World Bank and International Household Network (IHSN) programs have provided considerable guidance to countries on the creation of enabling legislation and dissemination policies for microdata dissemination. This has addressed part of the problem. Producers often list lack of capacity and knowledge of Statistical Disclosure Control (SDC) methods for privacy control as a significant barrier to greater release of microdata.
To help address this problem Statistics Austria, the Vienna University of Technology, the International Household Survey Network (IHSN) , PARIS21 (OECD), and the World Bank have contributed to the development of an open source software package for SDC, called sdcMicro. sdcMicro is maintained by a Statistics Austria Team.
This software application is:
- Open source;
- Implements a large collection of algorithms discussed and developed in academic literature (including methods for global recoding, local suppression, post-randomization, noise addition, micro-aggregation and shuffling);
- Optimized for large datasets;
- Provided with a user-friendly GUI (this part developed with financial support from the World Bank and Google).
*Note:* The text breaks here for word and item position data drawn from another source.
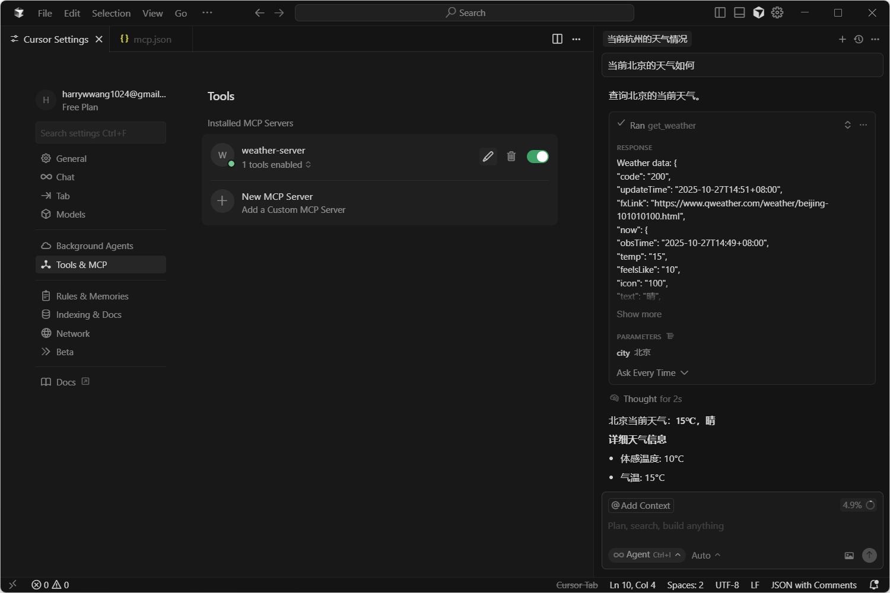The width and height of the screenshot is (890, 593).
Task: Disable the weather-server toggle switch
Action: tap(538, 157)
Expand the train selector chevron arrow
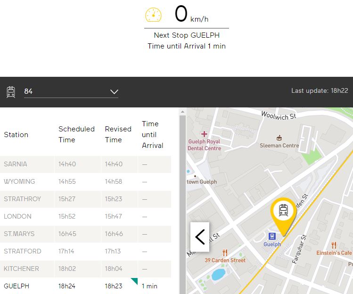The width and height of the screenshot is (353, 294). 114,91
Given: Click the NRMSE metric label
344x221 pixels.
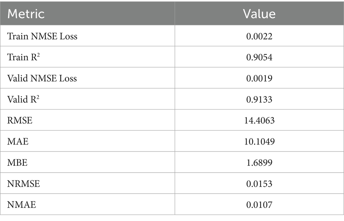Looking at the screenshot, I should (x=24, y=184).
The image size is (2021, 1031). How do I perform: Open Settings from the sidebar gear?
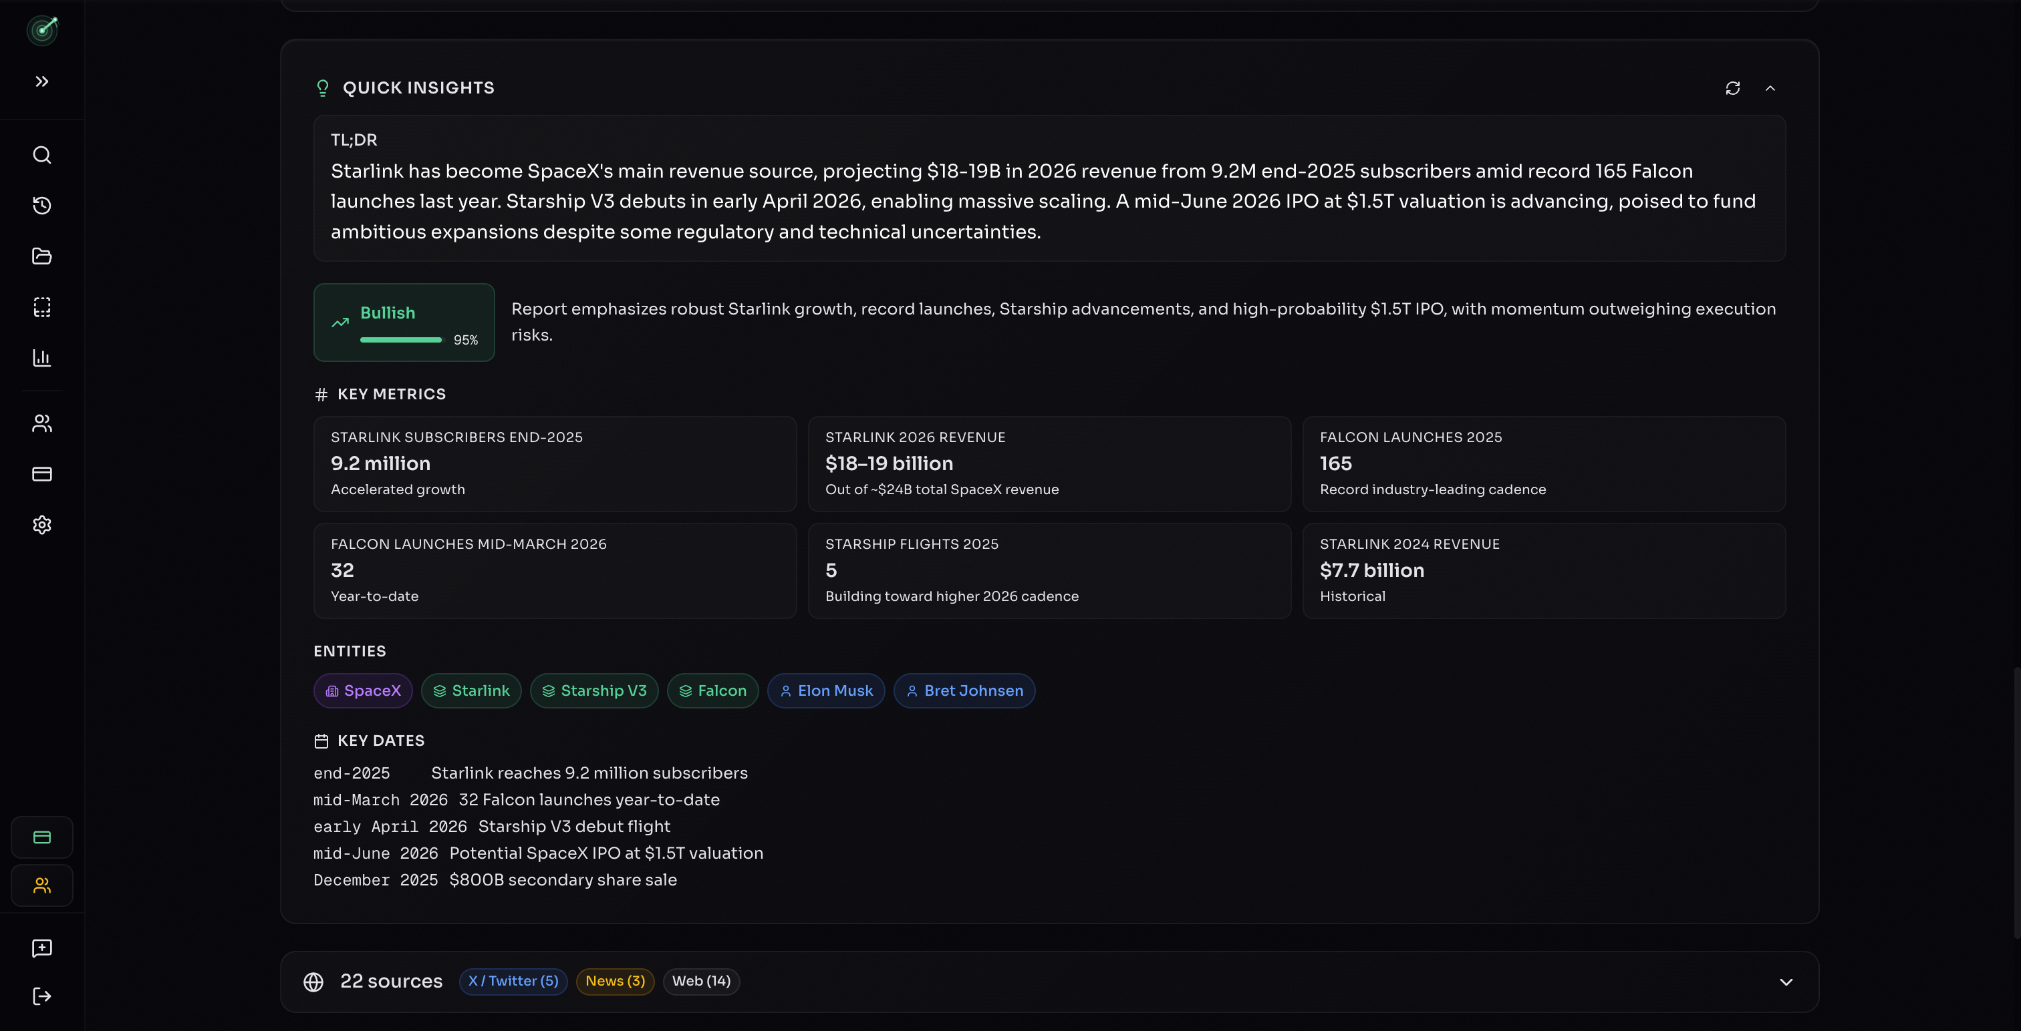42,525
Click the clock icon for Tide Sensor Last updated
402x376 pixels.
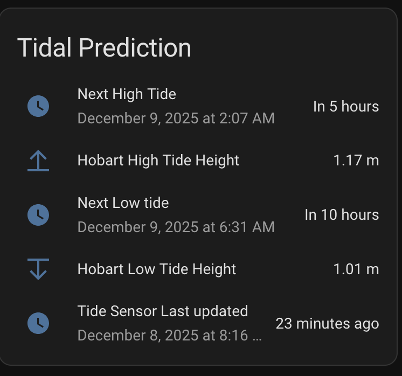point(38,323)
A Graphic User Interface (GUI)
The application of many anonymization methods is complex and requires knowledge of the methods and access to suitable tools for implementation. For users comfortable with using R, the package sdcMicro provides a tool for the application of a comprehensive suite of methods commonly used and described in literature on disclosure control. Users not familiar with R, but who have an immediate need for tools to anonymize data, would benefit from a friendly Graphic User Interface (GUI) for the sdcMicro package. To provide a GUI environment for the non-R user the World Bank Microdata Library Team facilitated and funded the developed a Shiny application called sdcApp, which is included in the sdcMicro package. Users of the GUI can implement the most widely used anonymization methods present in the sdcMicro package without requiring in depth knowledge of R. In addition to the anonymization methods implemented in the sdcMicro package, the GUI offers a comprehensive set of risk and utility measures. This includes functions to measure, visualize and compare risk and utility throughout the anonymization process. The GUI also helps agencies by preparing reports on the process suitable for internal and external audiences. To guarantee reproducibility, the underlying code can also be saved. For users of other statistical packages, the GUI supports importing and exporting microdata in several formats (STATA, SAS, SPSS, R). Like R, sdcMicro is open source and available in the CRAN Repositories and on GitHub. The availability of a GUI for applying common anonymization methods has the potential to lower barriers to a greater number of users both in agencies with lower capacity and in more advanced agencies seeking to use the power of sdcMicro without investing in learning R.